Metin parçası:
+--

"Iduk/iduk"...
Antik
çağlardan bu yana onurlandırmak, memnun etmek, dileklerinin gerçekleşmesi gibi
nedenlerle insanlar, tanrı ve yüce kabul
edilen varlıklara kurbanlar sunmuşlar.
Elbette
Türklerde de var olmuş bu ritüel. “Divan-u Lügati’t Türk” de belirtildiği üzere
de “kurban” karşılığı olarak “yagış” sözcüğü kullanılmış.
Ancak
Türklerde dört tür kurban uygulaması olmuş.
İlki,
“Tayılga” ya da “Tayığ”…
Yani “Kansız kurban” yani “hayvanın kanını dökmeden, boğarak kurban
etmek”…
İkincisi,
“Boğuzlaga” ya da “Boğızlığ”…
Yani
“Kanlı kurban” yani “hayvanın boğazını keserek kurban etmek”…
Üçüncüsü,
“Saçılga” ya da “Saçığ/Saçı”…
Yani
“Cansız kurban” yani “doğaya veya suya yiyecek saçarak kurban etmek”…
Ki
“Gelinlerin başından buğday dökmek” de bu kurban türünden sayılıp Moğollar
tarafından “Tahılga” dendiği de olmuş…
Ayrıca
bazı kaynaklar, “ağaçlara bez bağlama” geleneğini de buna bağlamakta…
Sonuncusu
ise “Itıda” ya da “Iduk”…
Yani
“Azat kurbanı”…
Yani
“Hayvanları özgür kılarak ve doğaya salarak kurban etmek”…
Öncelikle
at kurban edilmiş, olmazsa koç ya da koyun…
Kurban
için bir yıl önceden niyetlenmek ve doğan ilk yavruyu seçmek şart. Sonra…
Bu
yavru diğerlerinden ayrı yetiştirilecek, yünü kırkılmayacak, sütü sağılmayacak,
çiftleştirilmeyecek, bağlanmayacak ve üzerine yük vurulmayacak…
Hayvan
yaşına girince de omuz hizasından kuyruğuna kadar kökboyası ile boyanacak ya da
üzerine işaretler konacak…
İşaret
konacak ki “ıduk” olduğu belli olsun, kimse elini sürmesin…
Belli
olsun ki kimse almasın, sürüsüne katmasın, yakalayıp kesmesin ve yemesin…
Sonra
başıboş bırakılacak, doğuya doğru sürülüp doğaya salınacak…
Hayvan
geri gelse bile kimse ahırına, ağılına almayacak…
Ne
zaman ki bir çoban ya da dağlardan gelen birileri hayvanın ölüsünü veya
kalıntılarını görüp adak sahibine haber salacak…
İşte
o zaman adak gerçekleşmiş olacak.
“Iduk”

+--

Satır listesi:
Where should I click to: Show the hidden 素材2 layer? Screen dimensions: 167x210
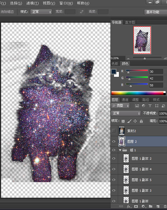pyautogui.click(x=114, y=131)
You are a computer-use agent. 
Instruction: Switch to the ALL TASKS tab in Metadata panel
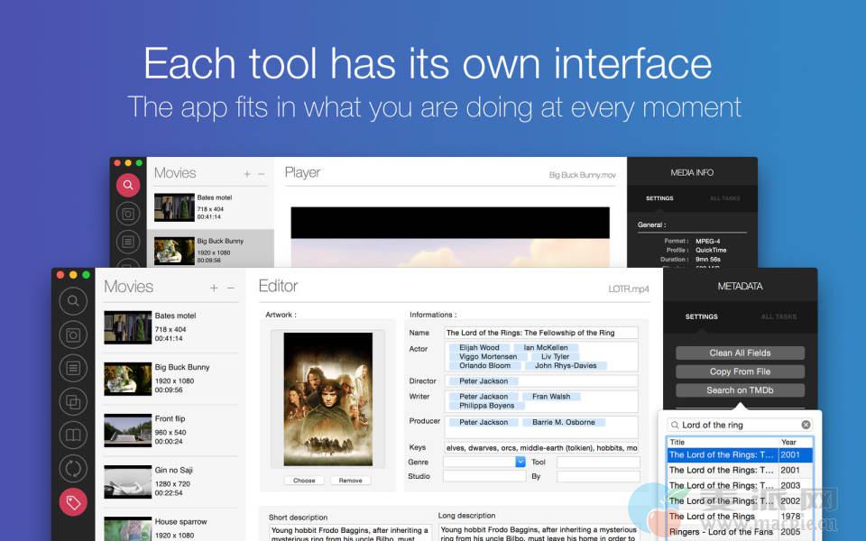pyautogui.click(x=778, y=316)

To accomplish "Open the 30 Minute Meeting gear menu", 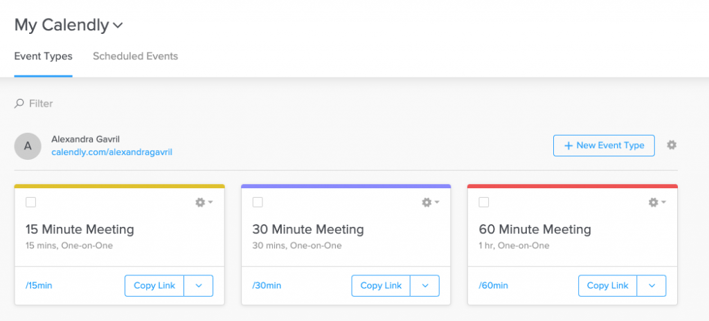I will point(431,202).
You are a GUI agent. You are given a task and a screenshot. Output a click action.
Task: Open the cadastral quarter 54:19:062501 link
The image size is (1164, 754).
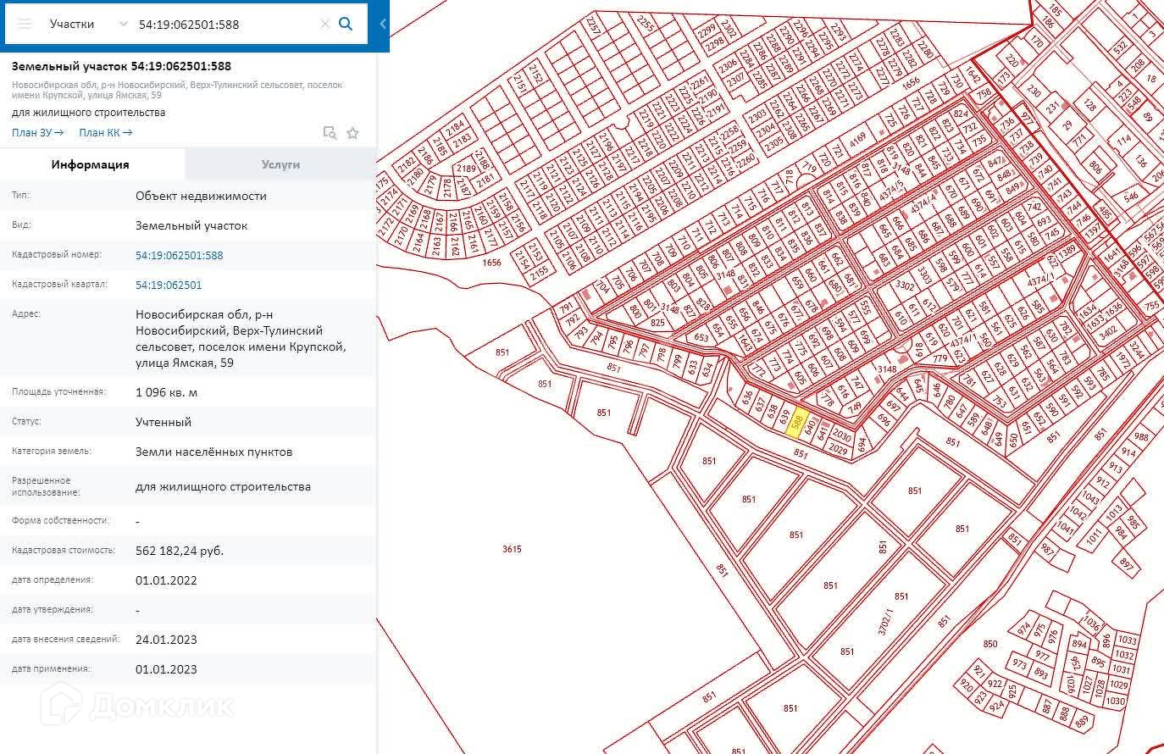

+--

Kısa görev 1: Satırlarda "You are a GUI" ifadesini içeren satırdan satırların sonuna kadar her şeyi "Sıra" ve "Satır" sütunlarından oluşan bir Markdown tablosuna dönüştür. Boş satırları atla, resimleri tabloya alma.
Kısa görev 2: Kurban türleri metnini kaldığı yerden devam ettir.
Satırların kurban türleri metniyle hiçbir ilgisi yok.

Doğru cevap 1:
| Sıra | Satır |
|---|---|
| 1 | You are a GUI agent. You are given a task and a screenshot. Output a click action. |
| 2 | Task: Open the cadastral quarter 54:19:062501 link |
| 3 | The image size is (1164, 754). |

Doğru cevap 2:
konusunda bir başka bilgi daha var ki oldukça ilginç.
Çok
yakın bir tarihte Niğde Üni.Fen-Ed.Fak.TDE Bölümü Öğr. Üyesi Yard.Doç.Dr.Namık
Aslan tarafından kaleme alınan “Iduk Geleneğinin Anadolu’da Yaşatılan Şekli”
adlı bilimsel makalede anlatıldığı üzere bu gelenek, Sivas Kangal Etyemez
Köyü’nde “Halk Salımı” adı ile hala yaşıyor.
Ritüel
hemen hemen aynı…
Seçilen
hayvan, “cana, mala gelebilecek kötülüğü engellemek ve şükür amaçlı” olarak
adanıyor.
Günümüzde
kökboyası olmasa da hayvana kına yakılıyor.
Eski
Türklerdeki “şifacı”nın yerini ise “muskacı” alıyor. “Kurtağzı bağlama” muskası
yazılıp hayvanın boğazına takılıyor, hayvan doğaya salınıyor. Ve…
Yine
“adak hayvan ölmüş” haberi gelene kadar bekleniyor.
Haber
geldiğinde ise adak sahibi, buğday, nohut, fasulye, mercimek ile haşlama türü
bir yemeği komşulara dağıtıyor ve adak işlemi tamamlanmış oluyor.
“Iduk”…
Yani
“salıverilmiş” yani “salma” hayvan…
Yani
“sahibinin yaptığı bir adak için kutlu ve mübarek sayılan, saklanarak yünü
kırkılmayan, sütü sağılmayan, yük vurulmayan, başıboş bırakılan ve doğaya
salıverilen hayvan”…
Yani
“Adak” sözcüğünün evrilip geldiği yer. Ayrıca…
“Iduk”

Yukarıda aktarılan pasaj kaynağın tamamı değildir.